Lastly, he said the violence against officers and media and property damage were unacceptable and could not be tolerated.

“It was a dangerous situation out there. Law enforcement was being physically attacked, and they kept their cool.”

According to the Tennessee Bureau of Investigation, officers with the U.S. Marshal Service’s  Gulf Coast Regional Fugitive Task Force came into contact with Webber, who was wanted on multiple felony warrants, as he was getting into a vehicle in the 2000 block of Durham in Frayser on Wednesday.

While officers attempting to stop Webber, he reportedly rammed his vehicle into the officer’s cruisers multiple times before jumping out with a weapon.  The officers opened fire, striking and killing the man.

After the shooting, Memphis police officers at the Old Allen Station received a call to assist the U.S. Marshals. MPD officers were not involved in Webber’s shooting.
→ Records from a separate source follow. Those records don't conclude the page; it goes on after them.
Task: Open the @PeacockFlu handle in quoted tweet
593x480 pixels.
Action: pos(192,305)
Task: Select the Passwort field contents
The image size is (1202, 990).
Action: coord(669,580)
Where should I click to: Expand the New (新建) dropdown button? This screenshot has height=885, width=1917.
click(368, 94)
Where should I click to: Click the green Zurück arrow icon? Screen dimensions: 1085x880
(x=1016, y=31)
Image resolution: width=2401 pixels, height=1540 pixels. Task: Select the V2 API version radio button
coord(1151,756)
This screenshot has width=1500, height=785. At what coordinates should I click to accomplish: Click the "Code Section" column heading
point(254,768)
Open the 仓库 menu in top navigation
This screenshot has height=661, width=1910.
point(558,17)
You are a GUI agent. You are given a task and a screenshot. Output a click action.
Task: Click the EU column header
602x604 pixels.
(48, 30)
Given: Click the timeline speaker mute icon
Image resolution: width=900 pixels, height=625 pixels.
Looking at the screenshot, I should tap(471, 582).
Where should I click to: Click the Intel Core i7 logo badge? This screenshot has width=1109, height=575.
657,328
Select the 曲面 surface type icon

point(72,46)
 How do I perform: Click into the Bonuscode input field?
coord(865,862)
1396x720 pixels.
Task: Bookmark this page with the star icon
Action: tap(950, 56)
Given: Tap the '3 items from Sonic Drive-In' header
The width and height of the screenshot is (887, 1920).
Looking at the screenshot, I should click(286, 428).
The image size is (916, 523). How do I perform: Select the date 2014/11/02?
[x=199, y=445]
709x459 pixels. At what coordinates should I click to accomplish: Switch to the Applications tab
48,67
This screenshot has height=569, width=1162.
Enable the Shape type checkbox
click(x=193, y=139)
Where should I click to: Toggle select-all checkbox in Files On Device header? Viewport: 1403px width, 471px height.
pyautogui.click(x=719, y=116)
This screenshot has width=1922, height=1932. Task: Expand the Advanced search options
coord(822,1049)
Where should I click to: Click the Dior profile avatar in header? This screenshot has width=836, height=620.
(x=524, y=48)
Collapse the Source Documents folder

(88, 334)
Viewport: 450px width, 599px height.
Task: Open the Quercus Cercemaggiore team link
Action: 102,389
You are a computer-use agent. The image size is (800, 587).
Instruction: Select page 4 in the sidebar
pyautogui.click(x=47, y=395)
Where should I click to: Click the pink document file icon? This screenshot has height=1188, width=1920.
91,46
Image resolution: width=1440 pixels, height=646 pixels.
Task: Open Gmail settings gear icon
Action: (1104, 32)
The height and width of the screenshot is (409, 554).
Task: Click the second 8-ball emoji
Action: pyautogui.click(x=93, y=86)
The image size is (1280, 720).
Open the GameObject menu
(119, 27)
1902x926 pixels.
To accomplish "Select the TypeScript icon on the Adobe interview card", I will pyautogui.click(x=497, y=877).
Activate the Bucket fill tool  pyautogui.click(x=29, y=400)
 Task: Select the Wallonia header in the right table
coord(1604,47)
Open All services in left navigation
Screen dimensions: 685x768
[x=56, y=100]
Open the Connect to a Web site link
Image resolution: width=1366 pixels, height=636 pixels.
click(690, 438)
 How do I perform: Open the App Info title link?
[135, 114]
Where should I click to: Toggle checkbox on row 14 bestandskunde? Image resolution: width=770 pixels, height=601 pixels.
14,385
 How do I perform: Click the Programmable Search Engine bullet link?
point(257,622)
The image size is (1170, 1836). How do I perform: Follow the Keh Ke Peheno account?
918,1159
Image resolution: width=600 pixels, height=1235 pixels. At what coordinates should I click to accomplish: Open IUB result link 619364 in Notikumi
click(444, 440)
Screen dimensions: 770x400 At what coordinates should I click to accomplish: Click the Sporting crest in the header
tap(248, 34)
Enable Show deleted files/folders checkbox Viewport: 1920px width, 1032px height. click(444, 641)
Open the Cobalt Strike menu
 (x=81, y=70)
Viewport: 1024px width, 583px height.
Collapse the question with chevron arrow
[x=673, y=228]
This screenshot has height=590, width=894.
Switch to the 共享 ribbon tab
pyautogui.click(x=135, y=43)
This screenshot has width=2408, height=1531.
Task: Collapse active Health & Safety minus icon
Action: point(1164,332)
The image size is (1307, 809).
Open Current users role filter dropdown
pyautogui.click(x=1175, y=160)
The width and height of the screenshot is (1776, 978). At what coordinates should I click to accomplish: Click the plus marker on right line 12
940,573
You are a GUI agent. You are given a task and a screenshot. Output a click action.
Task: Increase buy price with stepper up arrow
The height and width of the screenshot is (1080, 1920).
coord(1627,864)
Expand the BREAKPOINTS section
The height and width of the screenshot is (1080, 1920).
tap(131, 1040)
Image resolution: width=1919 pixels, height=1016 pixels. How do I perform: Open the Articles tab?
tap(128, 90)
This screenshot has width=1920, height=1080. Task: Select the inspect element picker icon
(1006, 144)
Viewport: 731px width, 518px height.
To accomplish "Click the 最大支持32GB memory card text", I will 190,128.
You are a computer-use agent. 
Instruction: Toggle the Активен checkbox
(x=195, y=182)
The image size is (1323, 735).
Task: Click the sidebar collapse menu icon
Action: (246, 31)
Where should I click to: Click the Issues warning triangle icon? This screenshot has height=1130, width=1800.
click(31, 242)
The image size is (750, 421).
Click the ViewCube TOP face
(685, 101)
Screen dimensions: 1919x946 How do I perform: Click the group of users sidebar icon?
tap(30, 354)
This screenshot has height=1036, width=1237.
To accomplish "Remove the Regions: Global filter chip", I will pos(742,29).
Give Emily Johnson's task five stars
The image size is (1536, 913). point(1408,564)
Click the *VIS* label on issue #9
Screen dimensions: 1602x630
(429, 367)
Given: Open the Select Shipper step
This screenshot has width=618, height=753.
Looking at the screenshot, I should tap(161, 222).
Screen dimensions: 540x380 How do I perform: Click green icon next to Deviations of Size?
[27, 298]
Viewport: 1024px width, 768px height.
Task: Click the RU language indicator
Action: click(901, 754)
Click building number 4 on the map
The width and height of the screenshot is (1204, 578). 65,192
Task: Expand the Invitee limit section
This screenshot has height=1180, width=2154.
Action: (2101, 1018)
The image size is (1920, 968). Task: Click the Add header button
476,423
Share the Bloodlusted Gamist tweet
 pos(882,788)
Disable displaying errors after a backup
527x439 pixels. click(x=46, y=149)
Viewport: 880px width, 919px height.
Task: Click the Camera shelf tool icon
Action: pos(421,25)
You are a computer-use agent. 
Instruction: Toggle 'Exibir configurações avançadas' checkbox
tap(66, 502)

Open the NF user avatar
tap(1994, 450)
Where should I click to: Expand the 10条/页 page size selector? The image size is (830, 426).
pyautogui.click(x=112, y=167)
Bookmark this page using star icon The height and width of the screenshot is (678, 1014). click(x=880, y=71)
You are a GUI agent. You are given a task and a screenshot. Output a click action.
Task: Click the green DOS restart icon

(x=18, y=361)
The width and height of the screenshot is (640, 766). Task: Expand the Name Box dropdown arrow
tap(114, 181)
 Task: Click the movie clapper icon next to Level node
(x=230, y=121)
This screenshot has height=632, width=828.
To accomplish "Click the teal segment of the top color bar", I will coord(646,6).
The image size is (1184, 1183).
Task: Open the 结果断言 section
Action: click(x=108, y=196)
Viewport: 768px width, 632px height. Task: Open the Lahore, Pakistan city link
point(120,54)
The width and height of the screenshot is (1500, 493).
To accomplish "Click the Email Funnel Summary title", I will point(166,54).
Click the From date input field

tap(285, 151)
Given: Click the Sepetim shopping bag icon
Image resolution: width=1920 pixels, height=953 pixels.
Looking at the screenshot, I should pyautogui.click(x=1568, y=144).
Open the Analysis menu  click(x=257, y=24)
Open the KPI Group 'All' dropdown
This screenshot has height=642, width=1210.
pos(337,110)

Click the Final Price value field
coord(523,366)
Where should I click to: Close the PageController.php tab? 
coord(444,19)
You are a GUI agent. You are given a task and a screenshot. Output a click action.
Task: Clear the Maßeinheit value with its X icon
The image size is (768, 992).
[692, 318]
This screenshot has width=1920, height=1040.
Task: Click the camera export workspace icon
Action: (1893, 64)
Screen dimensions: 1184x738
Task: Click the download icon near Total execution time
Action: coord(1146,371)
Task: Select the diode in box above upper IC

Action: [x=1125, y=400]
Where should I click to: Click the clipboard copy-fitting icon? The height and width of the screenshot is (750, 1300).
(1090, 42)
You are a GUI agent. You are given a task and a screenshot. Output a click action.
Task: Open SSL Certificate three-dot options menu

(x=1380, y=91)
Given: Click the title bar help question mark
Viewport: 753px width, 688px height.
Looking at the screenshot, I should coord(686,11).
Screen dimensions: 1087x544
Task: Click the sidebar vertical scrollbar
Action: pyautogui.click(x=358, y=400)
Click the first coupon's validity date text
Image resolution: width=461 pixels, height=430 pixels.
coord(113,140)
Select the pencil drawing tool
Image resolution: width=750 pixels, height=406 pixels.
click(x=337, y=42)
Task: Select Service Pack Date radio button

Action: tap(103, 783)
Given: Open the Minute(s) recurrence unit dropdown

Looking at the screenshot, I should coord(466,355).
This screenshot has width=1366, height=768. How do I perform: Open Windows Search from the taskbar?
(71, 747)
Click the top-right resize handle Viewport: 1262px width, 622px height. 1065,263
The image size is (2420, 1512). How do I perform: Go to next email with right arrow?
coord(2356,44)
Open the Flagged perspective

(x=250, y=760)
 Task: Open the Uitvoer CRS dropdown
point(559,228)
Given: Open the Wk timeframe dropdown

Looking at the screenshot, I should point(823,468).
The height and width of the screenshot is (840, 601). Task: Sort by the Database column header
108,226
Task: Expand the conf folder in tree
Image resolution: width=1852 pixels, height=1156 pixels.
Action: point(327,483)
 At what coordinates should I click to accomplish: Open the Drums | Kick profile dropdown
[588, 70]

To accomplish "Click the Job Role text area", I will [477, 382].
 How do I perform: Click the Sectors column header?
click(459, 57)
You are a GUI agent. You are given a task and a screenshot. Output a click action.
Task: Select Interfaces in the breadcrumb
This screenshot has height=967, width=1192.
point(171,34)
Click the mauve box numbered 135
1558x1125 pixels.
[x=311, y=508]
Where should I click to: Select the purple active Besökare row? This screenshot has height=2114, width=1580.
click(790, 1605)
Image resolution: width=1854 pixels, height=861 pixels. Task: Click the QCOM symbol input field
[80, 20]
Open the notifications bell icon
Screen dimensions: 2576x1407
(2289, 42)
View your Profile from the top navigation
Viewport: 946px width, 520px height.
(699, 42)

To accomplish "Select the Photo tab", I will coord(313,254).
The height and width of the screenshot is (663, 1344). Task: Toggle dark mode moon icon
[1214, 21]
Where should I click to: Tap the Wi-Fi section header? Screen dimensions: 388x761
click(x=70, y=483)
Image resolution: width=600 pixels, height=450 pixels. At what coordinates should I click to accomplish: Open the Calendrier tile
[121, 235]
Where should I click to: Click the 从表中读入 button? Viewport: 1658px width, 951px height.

Around that time, a large group started gathering on the scene and several individuals began throwing concrete rocks and bricks at officers and squad cars. Fire officials also said windows were broken out of a fire station, though no firefighters were hurt.

Memphis Police said Thursday that a total of 36 MPD officers and Shelby County deputies had been injured. Several were taken to a hospital in non-critical condition, and all were released from the hospital by Thursday afternoon, MPD said.

Strickland said he was at a town hall meeting in Hyde Park when he got a message from Police Director Michael Rallings about the shooting around 7 p.m.

He responded “No” when asked whether he should have been on the scene, and said no mayor or governor should have been on the scene because they are not trained law enforcement. He had no comment on fellow mayoral candidate Tami Sawyer, who was on the scene posting to social media.

The mayor said that Frayser had seen success in recent years in terms of home ownership and property values, and he said the city would be in contact with community leaders in Frayser to address solutions.

“We will continue our efforts to work with the Frayser community through community policing, through partnerships on early childhood education, and build on those relationships to try to make that community, and Memphis as a whole, better.”

On News Channel 3’s Live at 9, Shelby County Commissioners Eddie Jones and Mark Billingsley weighed in on how the investigation should be handled and the need to tackle the issue of crime and violence in Memphis.

“It’s unfortunate it happened. I know an investigation is going on. This was a young man in college, and we just need to find the answers,” Jones said.

“Typically, US Marshals don’t come to your door unless you’re wanted for multiple serious crimes. Most of the citizens I talked to in my district are disappointed and will move out of the district if we don’t address it, crime and violence,” Billingsley said.